(WHAT IS NEEDED)
Return every line from the listing where the word "Open" occurs.
---------- GIVEN RECORDS ----------
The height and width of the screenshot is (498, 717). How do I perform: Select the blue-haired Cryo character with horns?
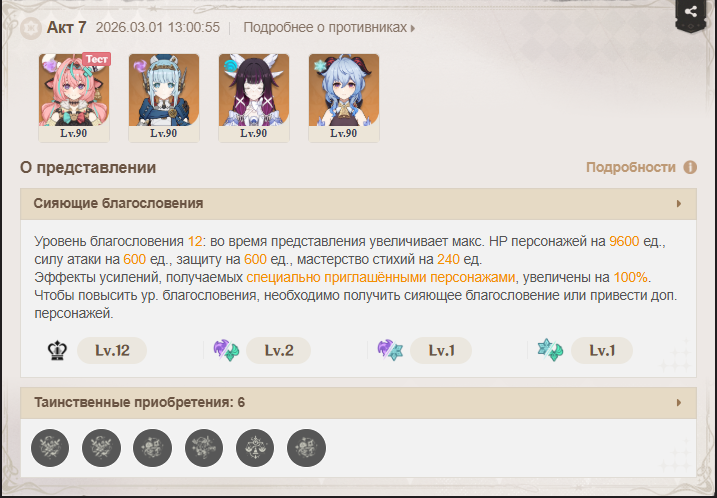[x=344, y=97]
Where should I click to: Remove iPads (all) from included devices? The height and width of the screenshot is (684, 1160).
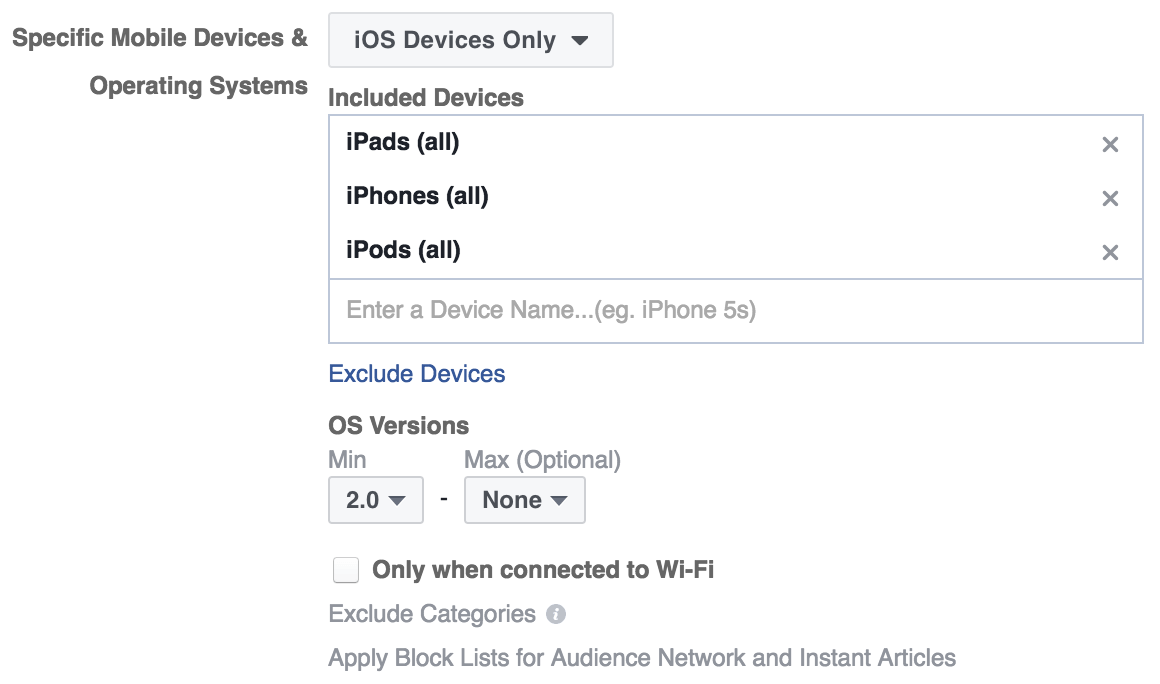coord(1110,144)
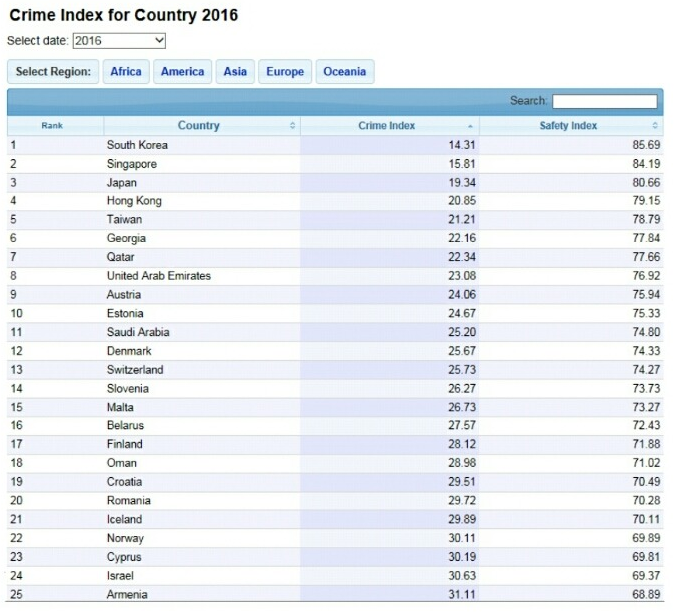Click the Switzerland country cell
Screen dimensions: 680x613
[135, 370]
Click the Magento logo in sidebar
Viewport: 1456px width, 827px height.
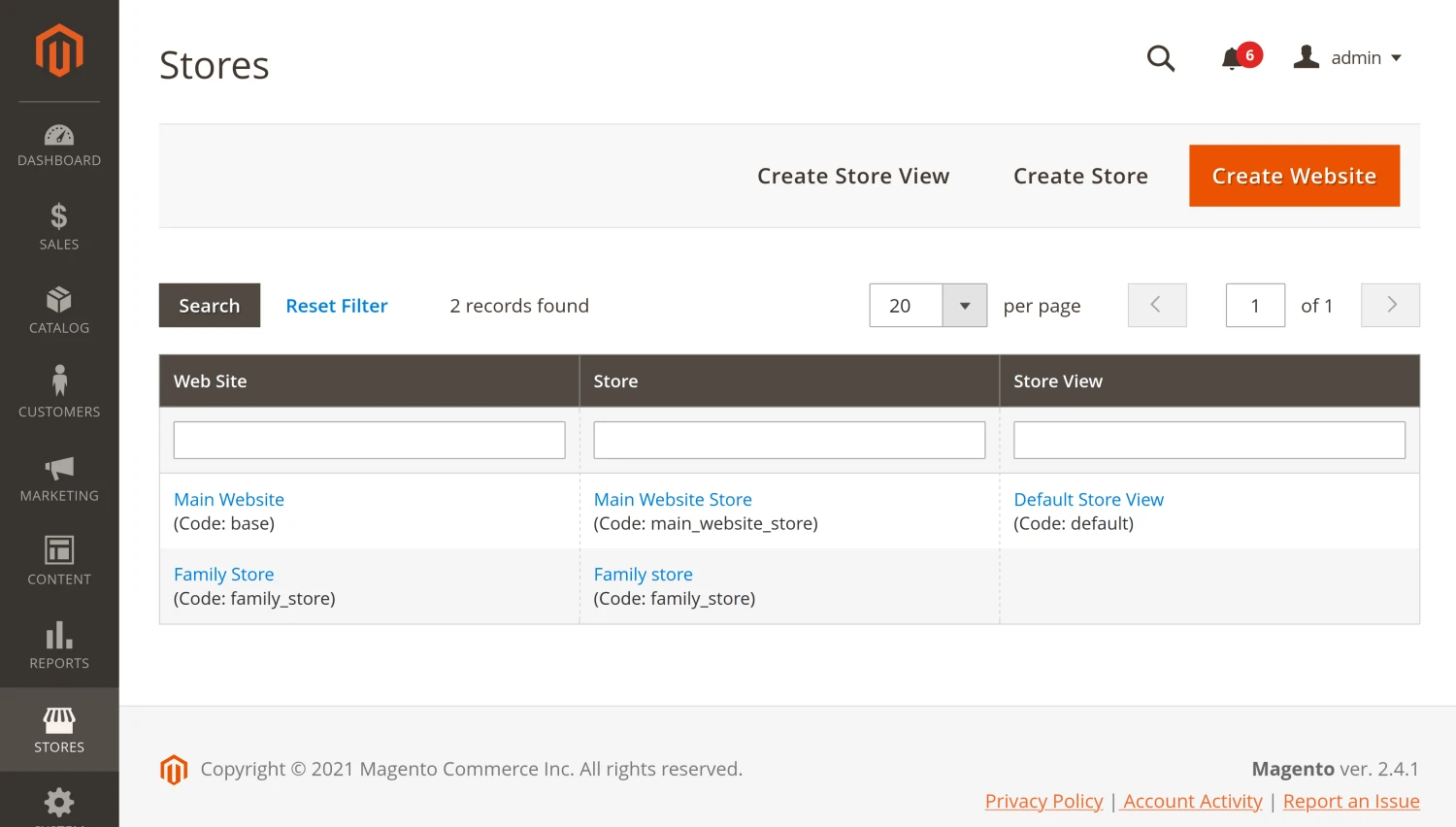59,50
----------
---------- GIVEN RECORDS ----------
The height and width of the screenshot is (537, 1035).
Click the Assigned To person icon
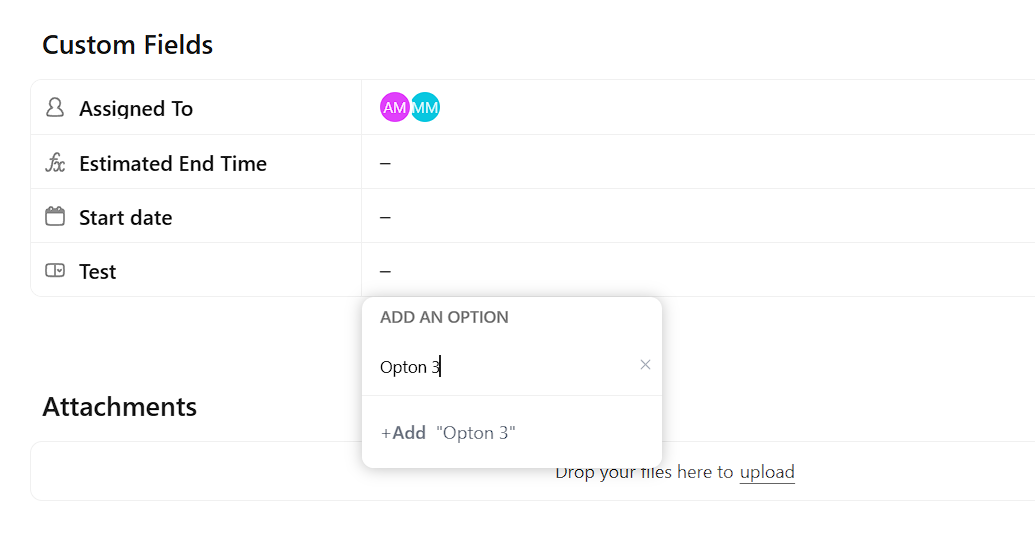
----------
---------- GIVEN RECORDS ----------
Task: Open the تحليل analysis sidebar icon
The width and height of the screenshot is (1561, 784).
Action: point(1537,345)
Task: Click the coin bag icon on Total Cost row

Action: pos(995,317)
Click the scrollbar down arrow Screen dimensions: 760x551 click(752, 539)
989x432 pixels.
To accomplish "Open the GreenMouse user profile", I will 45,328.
----------
(EXERCISE SOLUTION)
Task: Open the تحليل analysis sidebar icon
To accomplish "Open the GreenMouse user profile", I will 45,328.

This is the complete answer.